#### Explain Solution R.D.Sharma Class 12 Chapter 5 deteminants Exercise 5.4 Question 15 maths Textbook Solution.

Answer:$\mathrm{x}=5, \mathrm{y}=-3 \text { and } \mathrm{z}=-2$

Hint: Use Cramer’s rule to solve a system of linear equations

Given:

\begin{aligned} &2 y-3 z=0 \\ &x+3 y=-4 \\ &3 x+4 y=3 \end{aligned}

Solution:

First take coefficient of variables x, y and z.

\begin{aligned} |\mathrm{A}| &=\left|\begin{array}{ccc} 0 & 2 & -3 \\ 1 & 3 & 0 \\ 3 & 4 & 0 \end{array}\right| \\ &=0(0)-2(0-0)-3(4-9) \\ &=-3(-5) \\ &=15 \end{aligned}                                                                                $\because$(Taking first row for solving determinant)

Now for x, the x column is replaced with constant column i.e.

\begin{aligned} \mathrm{D}_{\mathrm{x}} &=\left|\begin{array}{ccc} 0 & 2 & -3 \\ -4 & 3 & 0 \\ 3 & 4 & 0 \end{array}\right| \\ &=0(0)-2(0)-3(-16-9) \\ &=-3(-25) \\ &=75 \end{aligned}

If we are solving for y, the y column is replaced with constant column i.e.

\begin{aligned} \mathrm{D}_{\mathrm{y}} &=\left|\begin{array}{ccc} 0 & 0 & -3 \\ 1 & -4 & 0 \\ 3 & 3 & 0 \end{array}\right| \\ &=0(0)-0(0)-3(3+12) \\ &=-3(15) \\ &=-45 \end{aligned}

If we are solving for z, the z column is replaced with constant column i.e.

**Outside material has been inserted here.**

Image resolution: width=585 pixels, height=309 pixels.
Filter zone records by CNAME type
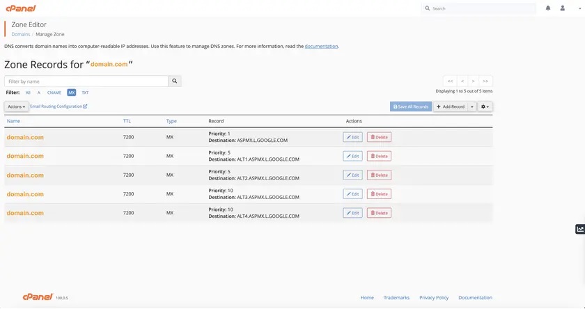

\begin{aligned} \mathrm{D}_{z} &=\left|\begin{array}{ccc} 0 & 2 & 0 \\ 1 & 3 & -4 \\ 3 & 4 & 3 \end{array}\right| \\ &=0(9+16)-2(3+12)+0(4-9) \\ &=0-2(15)+0 \\ &=-30 \end{aligned}

By Cramer’s rule,

\begin{aligned} &\Rightarrow x=\frac{D_{x}}{D}=\frac{75}{15}=5 \\ &\Rightarrow y=\frac{D_{y}}{D}=\frac{-45}{15}=-3 \\ &\Rightarrow z=\frac{D_{z}}{D}=\frac{-30}{15}=-2 \end{aligned}

Concept: Determinant solving of 3 x 3 matrix (Cramer’s rule)

Note: Cramer’s rule will give us unique solution to a system of equations, if it exists. However, if the system has no solution or an infinitive number of solutions that is determinant is zero.